Fig. 4. Dissociation kinetics of UvrA-YPet in TCR-competent cells.

a Lifetimes of UvrA-YPet in uvrA-YPet cells or ΔuvrA/pUvrA-YPet cells untreated or treated with rifampicin. Lifetimes were obtained from globally fitting the CRTDs (see Supplementary Fig. 4a, c, e, g). Long lifetime is presented in black. Short lifetime is presented in red.

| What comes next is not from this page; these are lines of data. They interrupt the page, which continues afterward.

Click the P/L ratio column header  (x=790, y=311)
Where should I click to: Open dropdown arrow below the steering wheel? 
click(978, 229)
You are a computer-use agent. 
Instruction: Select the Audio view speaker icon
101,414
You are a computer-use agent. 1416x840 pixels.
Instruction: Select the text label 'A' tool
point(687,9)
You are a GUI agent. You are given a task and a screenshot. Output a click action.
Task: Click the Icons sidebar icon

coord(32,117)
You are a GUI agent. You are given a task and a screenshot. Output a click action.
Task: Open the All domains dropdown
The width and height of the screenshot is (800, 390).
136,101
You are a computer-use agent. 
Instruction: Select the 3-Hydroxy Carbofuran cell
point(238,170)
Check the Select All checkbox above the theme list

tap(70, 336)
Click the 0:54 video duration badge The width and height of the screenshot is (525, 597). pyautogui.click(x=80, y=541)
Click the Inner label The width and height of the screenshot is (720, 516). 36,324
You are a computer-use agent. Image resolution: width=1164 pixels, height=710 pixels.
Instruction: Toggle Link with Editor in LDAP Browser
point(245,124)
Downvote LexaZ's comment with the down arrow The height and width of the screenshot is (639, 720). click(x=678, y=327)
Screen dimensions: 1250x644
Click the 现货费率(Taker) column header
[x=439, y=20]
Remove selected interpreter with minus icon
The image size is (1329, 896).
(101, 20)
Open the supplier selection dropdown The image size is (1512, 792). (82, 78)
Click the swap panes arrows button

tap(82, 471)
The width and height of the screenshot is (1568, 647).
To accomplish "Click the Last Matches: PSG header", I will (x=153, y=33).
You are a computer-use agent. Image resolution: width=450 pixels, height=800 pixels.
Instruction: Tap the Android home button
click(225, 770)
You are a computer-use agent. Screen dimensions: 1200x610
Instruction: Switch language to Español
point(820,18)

Percentages represent the amplitude of the slowly dissociating population. b In the presence of UvrB and Mfd, UvrA-YPet in uvrA-YPet cells exhibited a long lifetime of 12.0 ± 0.8 s, reflecting UvrA interactions with UvrB and Mfd (n = 20,111 counts from eight repeats). c Rifampicin treatment abolishes Mfd-RNAP interactions, hence, UvrA-YPet is channelled towards interactions with UvrB, with the long lifetime found to be 9.6 ± 0.6 s (n = 15,355 counts from three repeats). d At eight-fold higher UvrA-YPet concentration obtained upon expression from the low-copy plasmid, the long lifetime of UvrA-YPet in ΔuvrA/pUvrA-YPet cells was found to be 19 ± 1 s, longer than that of UvrA-YPet in uvrA-YPet cells (12 s) (n = 19,853 counts from three repeats). e Upon rifampicin treatment, the long lifetime of UvrA-YPet in ΔuvrA/pUvrA-YPet cells reduced to 11.5 ± 0.6 s (n = 31,788 counts from four repeats). Error bars are standard deviations from ten bootstrapped CRTDs. Source data are provided as a Source Data file.